ACTIONS TO TAKE:
- 1) Repeat the forum thread word for word, starting at "Iron Chef 05-24-2017" and ending at "posted for awhile.".
- 2) Carry on the forum thread about dating again after losing Lori, picking up after its final post.

SELECTED EXTRACT:

- - -

J/K man. Very happy for you. Take it EASY

Y-Body 05-24-2017 11:51am

Thanks for posting your experience. That is not easy.
Best wishes as you move forward.

VatorMan 05-24-2017 12:09pm

Aw, hell-just for forum etiquette... Post up the pics !!



Hope she's the one. But keep your eyes and ears open.

Rob 05-24-2017 12:21pm

:inb4thegreenmangetsjealous: :dixie:

Craig 05-24-2017 12:26pm

All the best...:cheers: I don't know if I could get over it if I lost Lisa, I hope I never find out.

Iron Chef 05-24-2017 12:26pm

No need to let go of Lori. She'll always be a part of you, and you'll respect her memory by following through on your promise to her. The gal you met sounds like a quality person, so she'll understand and you'll get support from her.

You deserve a life too...there's no honor in growing old alone and heartbroken.

Best of luck, and keep us posted. :cert:

snide 05-24-2017 12:28pm

Awesome! Oh, and welcome back. Some folks were starting to wonder what happened to you, since you hadn't posted for awhile.

Best of luck to you!

:cheers:

MrPeabody 05-24-2017 12:35pm

Quote:

Originally Posted by Iron Chef (Post 1561489)
No need to let go of Lori. She'll always be a part of you, and you'll respect her memory by following through on your promise to her. The gal you met sounds like a quality person, so she'll understand and you'll get support from her.

You deserve a life too...there's no honor in growing old alone and heartbroken.

Best of luck, and keep us posted. :cert:

:iagree: I hope this is a new beginning for you. You are a good and sincere person and you deserve happiness.:yesnod:

Mike Mercury 05-24-2017 12:40pm

Quote:

So last week I ... put myself on a dating site and ... Found an attractive woman
suggestion; check her birth certificate and see what sex she was born as... :leaving:














https://cdn.meme.am/cache/instances/...x/75442978.jpg

Jobaka 05-24-2017 12:58pm

I'm confused. This seems to be a thread about meeting a woman, but there's no mention of international travel.

- - -

DATA FOR ANALYSIS:
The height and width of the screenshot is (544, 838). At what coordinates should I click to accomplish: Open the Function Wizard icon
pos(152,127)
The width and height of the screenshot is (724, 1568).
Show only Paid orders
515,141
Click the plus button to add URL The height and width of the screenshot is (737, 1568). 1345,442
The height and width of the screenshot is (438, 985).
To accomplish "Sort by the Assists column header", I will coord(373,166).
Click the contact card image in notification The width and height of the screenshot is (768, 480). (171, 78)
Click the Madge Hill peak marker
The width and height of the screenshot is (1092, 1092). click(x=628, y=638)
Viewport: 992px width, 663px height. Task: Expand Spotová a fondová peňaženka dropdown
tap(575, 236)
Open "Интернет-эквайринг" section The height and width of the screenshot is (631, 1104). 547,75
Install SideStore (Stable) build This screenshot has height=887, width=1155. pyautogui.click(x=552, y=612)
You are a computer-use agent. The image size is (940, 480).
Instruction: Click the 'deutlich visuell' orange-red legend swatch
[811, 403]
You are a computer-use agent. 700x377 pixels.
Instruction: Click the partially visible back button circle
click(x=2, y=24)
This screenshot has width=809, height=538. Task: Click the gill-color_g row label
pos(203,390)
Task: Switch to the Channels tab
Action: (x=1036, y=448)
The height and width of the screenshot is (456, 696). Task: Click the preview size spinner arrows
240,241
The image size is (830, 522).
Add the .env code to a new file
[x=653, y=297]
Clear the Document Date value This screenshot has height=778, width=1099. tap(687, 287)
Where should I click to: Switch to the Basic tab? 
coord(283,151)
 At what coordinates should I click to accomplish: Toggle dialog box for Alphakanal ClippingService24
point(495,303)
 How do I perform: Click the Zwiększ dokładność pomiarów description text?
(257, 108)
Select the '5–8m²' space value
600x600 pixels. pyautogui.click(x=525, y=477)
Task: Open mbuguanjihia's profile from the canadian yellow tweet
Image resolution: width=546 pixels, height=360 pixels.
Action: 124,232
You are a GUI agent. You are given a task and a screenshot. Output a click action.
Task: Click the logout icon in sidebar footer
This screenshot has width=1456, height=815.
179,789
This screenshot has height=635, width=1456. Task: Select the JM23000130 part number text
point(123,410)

- - -

OUTPUTS FOR THE TASKS:
- 1)
Iron Chef 05-24-2017 12:26pm

No need to let go of Lori. She'll always be a part of you, and you'll respect her memory by following through on your promise to her. The gal you met sounds like a quality person, so she'll understand and you'll get support from her.

You deserve a life too...there's no honor in growing old alone and heartbroken.

Best of luck, and keep us posted. :cert:

snide 05-24-2017 12:28pm

Awesome! Oh, and welcome back. Some folks were starting to wonder what happened to you, since you hadn't posted for awhile.

- 2)
BRB, I need to check to make sure I'm on the right forum.












Oh, and congratulations. She sounds terrific.

marrepka 05-24-2017 1:45pm

Nice tribute, I hope the new one works out, after five years, you deserve to be able to move on.

Dan Dlabay 05-24-2017 2:00pm

I can tell that you loved your wife and she loved you and wanted you move on with your life. . May your wife rest in peace and be blessed by God and may you be blessed by God.:cert:

boracayjohnny 05-24-2017 2:19pm

As someone who's gone through the same thing, you've done good and in a shorter time than some.

Someone once explained the grief as tsunami waves at first but as time goes by one learns to deal with it more effectively. The tsunami waves then become ripples.

Good on you. Enjoy things more now.

:seasix:

Kerrmudgeon 05-24-2017 5:43pm

Well said Joe. I'm extremely happy for you. Like you say life without someone to share it with is bearable but feels empty. Even travel loses it's attraction. I'm in the same boat as you were....:yesnod:

Now.....if she has a sister....send her on over! :D

Ol Timer 05-24-2017 5:50pm

Congratulations and best wishes. Looking forward to pictures!

wwomanC6 05-24-2017 6:47pm

I wondered what happened to you? Glad to hear it's for something good! :seasix: Good Luck and enjoy your new found friendship! :hurray:

:popcorns:

JRD77VET 05-24-2017 6:57pm

Congrats on a good move forward ( just like you were told :angel: )

Hope it works well for both of you :toast:

Jeff

Norm 05-24-2017 6:58pm

My best wishes, even Moriarity would wish you well.

Jeff '79 05-24-2017 7:21pm

What a wonderfully eloquent description of your journey to the next chapter of your life.
You could actually be a writer, as that brought me to tears when I read it at work this afternoon.
If it feels right, you'll know it, and apparently it's time.
I wish you all the best .

Your life parallels my cousin's. He lost his wife to cancer 6 years ago and he compensated via boats, Harleys, trips etc.
Loneliness sucks, as you know. I told him that there is no need to torture yourself flying solo.... This after a good 4 years went by...
It took him 5 years, but he now has a girl as well.
Everything I do is for my wife. I can't imagine losing her and wanting to even get up in the morning. Everything happens for a reason so maybe your best times are ahead..... Let's hope so.